Is There A Way To Speed Up COVID-19 Vaccine Distribution?
AILSA CHANG, HOST:
Nearly 5 million Americans have now gotten the first dose of a COVID-19 vaccine, but more than twice that many doses are still sitting in freezers, waiting to be administered, according to the Centers for Disease Control and Prevention. So what is behind that bottleneck, and is there a way to fix it? We will put these questions to Ashish Jha. He's dean of Brown University School of Public Health and joins us now.
ASHISH JHA: Thank you for having me on.
CHANG: OK. So, as we said, you know, many of these doses that have been shipped out are just sitting around, unused. In your mind, what is the main obstacle holding things up right now?

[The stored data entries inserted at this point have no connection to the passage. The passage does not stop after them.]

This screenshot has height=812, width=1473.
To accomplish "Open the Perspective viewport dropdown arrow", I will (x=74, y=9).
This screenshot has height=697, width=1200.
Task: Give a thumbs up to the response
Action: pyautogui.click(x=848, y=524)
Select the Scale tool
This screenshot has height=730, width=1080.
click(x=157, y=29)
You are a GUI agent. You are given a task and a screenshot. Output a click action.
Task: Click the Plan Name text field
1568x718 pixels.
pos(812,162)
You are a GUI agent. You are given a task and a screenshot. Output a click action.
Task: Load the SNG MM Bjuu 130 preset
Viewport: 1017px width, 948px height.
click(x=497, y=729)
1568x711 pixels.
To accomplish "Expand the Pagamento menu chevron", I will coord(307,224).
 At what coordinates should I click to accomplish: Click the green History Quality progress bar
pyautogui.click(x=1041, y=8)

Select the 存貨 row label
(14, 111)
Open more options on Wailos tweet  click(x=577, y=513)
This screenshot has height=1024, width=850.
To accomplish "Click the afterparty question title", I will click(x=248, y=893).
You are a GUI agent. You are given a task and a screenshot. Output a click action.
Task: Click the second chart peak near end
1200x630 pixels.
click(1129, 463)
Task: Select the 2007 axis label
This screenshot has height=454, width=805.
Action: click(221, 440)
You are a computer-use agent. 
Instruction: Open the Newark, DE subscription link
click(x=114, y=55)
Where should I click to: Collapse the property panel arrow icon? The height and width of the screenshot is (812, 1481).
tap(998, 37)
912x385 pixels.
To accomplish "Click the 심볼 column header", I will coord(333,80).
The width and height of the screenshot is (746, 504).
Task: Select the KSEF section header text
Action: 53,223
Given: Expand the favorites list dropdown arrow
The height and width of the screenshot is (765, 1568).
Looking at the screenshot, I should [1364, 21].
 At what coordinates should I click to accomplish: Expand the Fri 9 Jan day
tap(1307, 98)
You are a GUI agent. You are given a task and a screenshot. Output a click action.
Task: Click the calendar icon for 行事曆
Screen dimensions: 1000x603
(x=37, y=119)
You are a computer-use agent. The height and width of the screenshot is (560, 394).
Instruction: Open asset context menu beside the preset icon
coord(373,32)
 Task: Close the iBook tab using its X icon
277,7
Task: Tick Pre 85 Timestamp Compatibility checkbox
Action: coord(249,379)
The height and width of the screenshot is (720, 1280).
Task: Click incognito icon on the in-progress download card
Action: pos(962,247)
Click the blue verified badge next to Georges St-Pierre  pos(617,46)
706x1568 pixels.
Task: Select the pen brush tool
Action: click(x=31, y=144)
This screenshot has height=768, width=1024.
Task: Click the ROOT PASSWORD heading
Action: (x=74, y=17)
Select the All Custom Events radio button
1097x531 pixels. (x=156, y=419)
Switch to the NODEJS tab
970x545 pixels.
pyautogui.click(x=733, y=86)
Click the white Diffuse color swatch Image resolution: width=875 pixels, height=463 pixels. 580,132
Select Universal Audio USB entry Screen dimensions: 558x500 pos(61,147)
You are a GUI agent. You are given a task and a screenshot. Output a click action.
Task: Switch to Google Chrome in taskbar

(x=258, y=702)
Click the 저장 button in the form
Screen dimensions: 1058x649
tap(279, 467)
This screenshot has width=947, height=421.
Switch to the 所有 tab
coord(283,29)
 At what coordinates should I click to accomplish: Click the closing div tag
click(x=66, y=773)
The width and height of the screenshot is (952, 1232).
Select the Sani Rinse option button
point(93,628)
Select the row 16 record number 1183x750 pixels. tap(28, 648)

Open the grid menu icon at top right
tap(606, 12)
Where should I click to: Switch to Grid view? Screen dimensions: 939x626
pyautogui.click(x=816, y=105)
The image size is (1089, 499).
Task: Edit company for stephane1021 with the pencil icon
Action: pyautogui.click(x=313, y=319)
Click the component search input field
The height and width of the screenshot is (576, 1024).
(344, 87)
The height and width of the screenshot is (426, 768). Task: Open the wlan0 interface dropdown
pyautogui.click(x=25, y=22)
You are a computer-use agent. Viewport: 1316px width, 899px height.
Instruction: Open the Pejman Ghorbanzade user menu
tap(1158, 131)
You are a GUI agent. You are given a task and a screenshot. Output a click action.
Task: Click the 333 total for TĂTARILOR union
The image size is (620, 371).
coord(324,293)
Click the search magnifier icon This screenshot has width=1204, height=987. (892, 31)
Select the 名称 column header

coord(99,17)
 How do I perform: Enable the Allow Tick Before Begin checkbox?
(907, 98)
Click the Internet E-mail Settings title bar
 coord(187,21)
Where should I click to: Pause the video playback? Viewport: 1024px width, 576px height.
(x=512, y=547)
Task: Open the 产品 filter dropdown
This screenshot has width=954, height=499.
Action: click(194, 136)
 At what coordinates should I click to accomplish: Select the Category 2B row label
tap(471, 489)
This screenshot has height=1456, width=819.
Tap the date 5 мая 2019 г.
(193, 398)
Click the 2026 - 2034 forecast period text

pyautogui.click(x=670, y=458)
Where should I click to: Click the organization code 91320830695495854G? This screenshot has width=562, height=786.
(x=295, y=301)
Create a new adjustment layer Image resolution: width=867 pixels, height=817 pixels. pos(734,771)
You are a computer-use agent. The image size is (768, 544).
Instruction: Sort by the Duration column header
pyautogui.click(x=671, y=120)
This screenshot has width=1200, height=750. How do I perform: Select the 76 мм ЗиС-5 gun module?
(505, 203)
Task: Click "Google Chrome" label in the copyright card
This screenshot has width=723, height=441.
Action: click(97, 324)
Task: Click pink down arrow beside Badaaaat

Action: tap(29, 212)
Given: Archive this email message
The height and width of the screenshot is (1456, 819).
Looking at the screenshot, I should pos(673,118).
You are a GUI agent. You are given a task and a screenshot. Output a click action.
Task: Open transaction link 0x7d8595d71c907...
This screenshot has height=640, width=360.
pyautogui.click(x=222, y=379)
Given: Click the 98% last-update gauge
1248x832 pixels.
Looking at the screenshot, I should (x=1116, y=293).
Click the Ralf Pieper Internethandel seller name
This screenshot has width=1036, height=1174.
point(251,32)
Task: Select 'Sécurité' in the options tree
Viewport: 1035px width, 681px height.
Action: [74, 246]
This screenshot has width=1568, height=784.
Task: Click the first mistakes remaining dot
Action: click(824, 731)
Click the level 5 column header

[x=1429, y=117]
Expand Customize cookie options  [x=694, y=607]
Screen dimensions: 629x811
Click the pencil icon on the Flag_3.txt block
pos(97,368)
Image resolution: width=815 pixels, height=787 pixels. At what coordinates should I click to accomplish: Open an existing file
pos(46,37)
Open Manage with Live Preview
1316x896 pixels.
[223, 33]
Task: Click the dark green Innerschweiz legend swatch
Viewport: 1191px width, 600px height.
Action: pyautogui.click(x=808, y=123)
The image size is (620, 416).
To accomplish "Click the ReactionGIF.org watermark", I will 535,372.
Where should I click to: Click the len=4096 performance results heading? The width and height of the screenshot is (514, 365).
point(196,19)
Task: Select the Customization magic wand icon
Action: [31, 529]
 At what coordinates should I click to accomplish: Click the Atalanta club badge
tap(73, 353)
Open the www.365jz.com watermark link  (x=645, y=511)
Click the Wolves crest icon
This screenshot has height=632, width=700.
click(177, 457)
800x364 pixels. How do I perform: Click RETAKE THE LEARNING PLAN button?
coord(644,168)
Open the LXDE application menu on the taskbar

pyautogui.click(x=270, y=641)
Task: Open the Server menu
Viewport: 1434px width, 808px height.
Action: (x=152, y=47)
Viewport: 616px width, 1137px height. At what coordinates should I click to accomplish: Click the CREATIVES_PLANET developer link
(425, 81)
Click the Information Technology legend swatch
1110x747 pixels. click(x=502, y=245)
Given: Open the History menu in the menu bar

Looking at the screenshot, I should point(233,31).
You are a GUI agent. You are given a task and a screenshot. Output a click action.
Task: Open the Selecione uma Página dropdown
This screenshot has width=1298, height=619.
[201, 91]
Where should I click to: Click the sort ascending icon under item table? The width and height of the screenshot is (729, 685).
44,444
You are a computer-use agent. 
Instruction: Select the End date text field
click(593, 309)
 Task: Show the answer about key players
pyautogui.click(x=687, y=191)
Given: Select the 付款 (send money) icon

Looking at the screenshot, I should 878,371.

JHA: Yeah, so the main obstacle is just a lack of planning. You know, the administration has been - had been saying we'd have 20 million people vaccinated before December 31. Obviously, we missed that target by a mile, largely because they didn't actually plan on the last mile. They got the vaccines to states, but they didn't plan on and think through, how were the states going to then get the vaccines into people's arms? And the states didn't have the resources. So right now states are setting up the infrastructure. I do expect the numbers to start getting better. But this is just another example of lack of federal planning.
CHANG: OK, so you do expect states to catch up at some point. But do you think that some large percentage of doses could end up spoiling due to the lag in actually getting shots into arms?
JHA: So obviously, all of us hope not. I think most of them are in storage in a way that should allow for these vaccines to get out and get into people's arms. But obviously, states have to move quickly. And resources - not just money, but staffing and logistics help - is what a lot of states need. And I'm pretty hopeful that most of these vaccine doses will be able to get delivered before they get - before they become unusable.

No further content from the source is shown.